Summary: A new UCLA-led study shows that repetitive practice not only sharpens skills but also drives lasting changes in the brain’s working memory circuits. By training mice to remember sequences of odors and tracking brain activity over days, researchers observed that initially unstable memory patterns gradually stabilize into persistent representations in the secondary motor cortex.
The study improves our understanding of how practice refines neural representations and may inform approaches to memory-related disorders. The team used a custom-built, high-throughput microscope to monitor activity across tens of thousands of neurons simultaneously.
Key Facts:
- Memory Solidification: Repeated practice leads working-memory patterns to stabilize over time.
- Advanced Imaging: Researchers performed volumetric calcium imaging of up to 73,307 neurons (reported approximately as 73,000) to follow population-level changes.
- Clinical Relevance: Understanding how representations crystallize with practice could guide strategies for treating memory impairments.
Source: UCLA
Overview
Researchers from UCLA Health, in collaboration with Rockefeller University, investigated how working memory evolves with practice. Working memory is the brain’s ability to briefly hold and manipulate information, and it underlies many cognitive tasks. The team published their findings in the journal Nature, studying how repeated training alters neural dynamics associated with memory.

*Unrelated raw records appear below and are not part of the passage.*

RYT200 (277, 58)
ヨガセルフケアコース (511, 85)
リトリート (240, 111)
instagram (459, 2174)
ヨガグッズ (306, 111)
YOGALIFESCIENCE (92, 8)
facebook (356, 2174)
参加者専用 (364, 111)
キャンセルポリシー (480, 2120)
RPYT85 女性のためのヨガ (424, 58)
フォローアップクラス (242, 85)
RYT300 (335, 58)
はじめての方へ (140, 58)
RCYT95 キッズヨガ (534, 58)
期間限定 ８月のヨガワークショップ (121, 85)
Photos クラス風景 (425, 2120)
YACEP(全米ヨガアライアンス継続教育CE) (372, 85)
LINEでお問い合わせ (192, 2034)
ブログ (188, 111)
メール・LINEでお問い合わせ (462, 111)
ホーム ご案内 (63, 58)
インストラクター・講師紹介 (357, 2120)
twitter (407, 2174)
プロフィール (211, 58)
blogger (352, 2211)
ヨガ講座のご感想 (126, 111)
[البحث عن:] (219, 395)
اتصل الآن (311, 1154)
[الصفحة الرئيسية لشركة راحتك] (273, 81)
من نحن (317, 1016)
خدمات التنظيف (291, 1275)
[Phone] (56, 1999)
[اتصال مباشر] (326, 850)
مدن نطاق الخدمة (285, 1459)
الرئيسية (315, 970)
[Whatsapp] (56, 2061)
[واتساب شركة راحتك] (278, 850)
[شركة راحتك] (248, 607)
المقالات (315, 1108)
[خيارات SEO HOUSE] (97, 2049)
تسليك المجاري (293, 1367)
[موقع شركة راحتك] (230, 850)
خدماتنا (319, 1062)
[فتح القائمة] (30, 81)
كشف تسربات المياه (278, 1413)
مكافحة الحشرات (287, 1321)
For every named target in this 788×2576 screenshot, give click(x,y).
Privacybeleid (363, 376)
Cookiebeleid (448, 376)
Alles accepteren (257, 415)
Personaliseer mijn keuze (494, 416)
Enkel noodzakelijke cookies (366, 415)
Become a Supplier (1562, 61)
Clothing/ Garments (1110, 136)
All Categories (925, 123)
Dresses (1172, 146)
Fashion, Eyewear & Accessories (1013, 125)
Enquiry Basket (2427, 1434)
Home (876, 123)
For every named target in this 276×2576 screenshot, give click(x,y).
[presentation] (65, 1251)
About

In the experiment, head-fixed mice learned an olfactory delayed-association task in which they had to identify and remember the sequence of two odors separated by a five-second delay. The researchers tracked how neural activity changed as the animals practiced the task over roughly two weeks, moving from naïve performance to expert levels.

The team used a custom volumetric calcium microscope capable of imaging cellular activity across large cortical volumes. This approach allowed simultaneous recording from very large neuronal populations, revealing population-level reorganization that single-plane imaging can miss.
As the mice learned, memory-related activity in the secondary motor cortex (M2) changed markedly. During early learning, working-memory representations in the late-delay period were volatile and drifted across days. With continued practice and the transition to expert performance, these late-delay representations became increasingly consistent—what the authors describe as a crystallization of working-memory patterns.
The causal importance of M2 for this task was supported by optogenetic perturbation: inhibiting secondary motor neurons during late-delay and choice periods impaired task performance, indicating that M2 activity is necessary for maintaining and using the remembered information during the decision phase.
Not all regions showed the same transformation. While M2 developed stable late-delay representations with practice, primary motor cortex (M1) and retrosplenial cortex (RSA) did not show comparable improvements in decoding accuracy for working-memory content. Stimulus and choice signals stabilized earlier in training, whereas delay-period representations required continued practice to become robust.
Dr. Peyman Golshani, corresponding author and UCLA Health neurologist, described the change using a musical metaphor: individual neurons are like notes, and the neural pattern—the melody—became more refined and consistent as animals practiced, explaining why behavior becomes more accurate and automatic with repetition.
About this memory and neuroscience research news
Author: Will Houston ([email protected])
Source: UCLA
Contact: Will Houston – UCLA
Image: Credit to Neuroscience News
Original Research: Open access. “Volatile working memory representations crystallize with practice” by Peyman Golshani et al., published in Nature.
Abstract (condensed)
Working memory transiently maintains and manipulates information and is vital for many cognitive functions. The mechanisms that produce and reshape working-memory representations across populations of neurons over days are not fully understood. To address this, head-fixed mice were trained on an olfactory delayed-association task requiring decisions based on the sequential identity of two odors separated by a five-second delay. Optogenetic inhibition of secondary motor cortex during late-delay and choice epochs strongly impaired performance, underscoring M2’s role. Mesoscopic calcium imaging across M2, retrosplenial cortex, and M1 revealed that many late-delay-selective neurons emerged in M2 during learning. Working-memory decoding accuracy during the late delay improved substantially in M2 but not in M1 or RSA as animals became experts. During the early expert phase, late-delay representations still drifted across days even though stimulus and choice signals had stabilized; however, volumetric imaging of up to 73,307 M2 neurons—including deep superficial populations—showed that continued practice ultimately stabilized the late-delay working-memory representations. In short, delay- and choice-related neural activities essential for working-memory performance drift across learning and only crystallize after several days of expert practice.